The House can and will vote to repeal the health law. The Senate wouldn’t have 60 Republican votes for a clean repeal (and probably couldn’t get enough centrist Democrats to cross to reach 60). That means they’d have to use a budget procedure called reconciliation which requires 51 votes, not 60. But reconciliation wouldn’t necessarily get rid of the whole law; there are complex budget rules and some interpretation would be up to the Senate parliamentarian. But they could get rid of a lot of it.

Obama, of course, would have to sign the law –so the whole thing is likely to get into a drawn out mess of brinksmanship, and it too would get folded into the larger fiscal questions. Some kind of compromise might emerge – if and when Congress rediscovers compromise, but expect a lot of brinksmanship first.

Scenario 3: Romney wins the presidency. Senate and House both Republican.

House repeal vote would be easy. The Senate might still have to use reconciliation but at the end of the day, the Democrats would have limited power to salvage much of the law.

Scenario 4 – Romney wins the presidency. Senate Democratic, House Republican.

This is the least understood scenario – maybe because until a few weeks ago nobody really thought this was very likely. But you know that “repeal Obamacare on day One promise?” Romney can’t do it.

The president can’t just make a law go away … and there’s no such thing as a “get out of Obamacare free” waiver. But Romney could “on day one” start undoing certain regulations (there are complicated rules about which ones he can reverse/freeze and which ones have to go through a long reverse un-rulemaking process). And his administration can reinterpret aspects of the law, and dramatically slow down the spending and implementation.

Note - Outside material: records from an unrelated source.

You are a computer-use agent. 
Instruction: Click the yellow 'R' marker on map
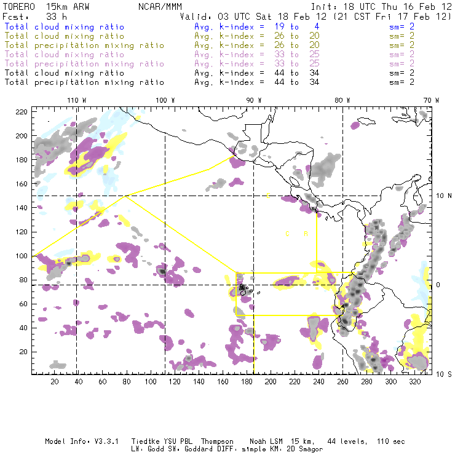click(x=306, y=234)
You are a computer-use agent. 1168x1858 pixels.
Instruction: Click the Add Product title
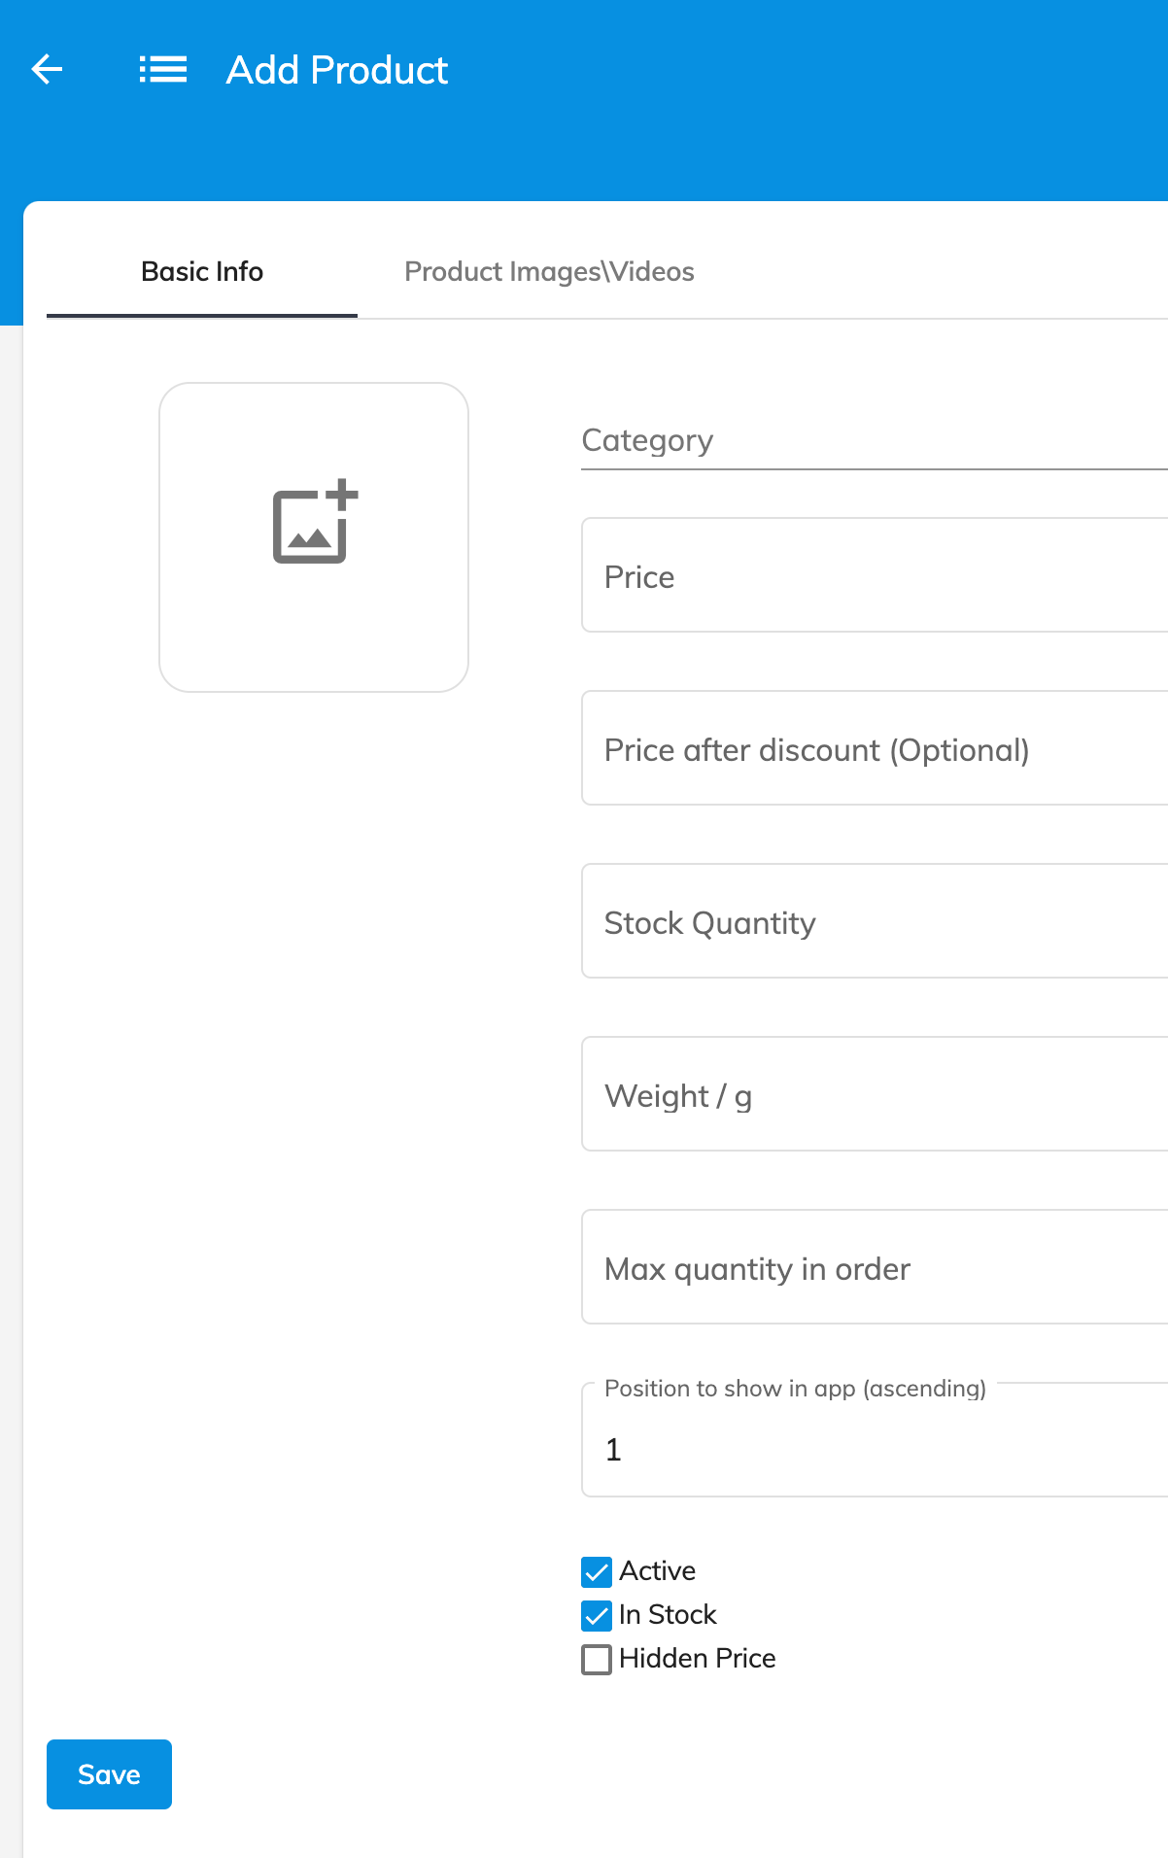click(x=337, y=70)
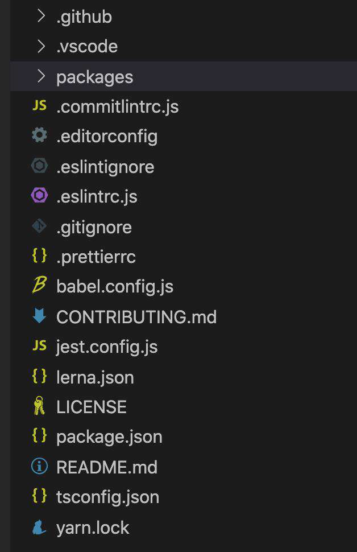Viewport: 357px width, 552px height.
Task: Expand the .vscode folder chevron
Action: click(41, 47)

Much of the legislation would remain on the books – but none of it would work very well anymore. One business lobbyist has said he’s afraid of a “zombie law” with the head cut off but the body marching toward implementation. How to undo the rest of it legislatively – and what if anything would replace it – could be a long drawn out fight, and advocates may well challenge it in court. The word that came up most often when I recently reported out this scenario is “chaos.” The second-place word, “a mess.”

My Oct. 26 story is behind a paywall. Julie Rovner at NPR also took a look at this. Mary Agnes Carey at Kaiser Health News looked at how various pieces of the law could change under different scenarios.

We’ll come back to that after Tuesday – or whenever the lawyers finish fighting about the results.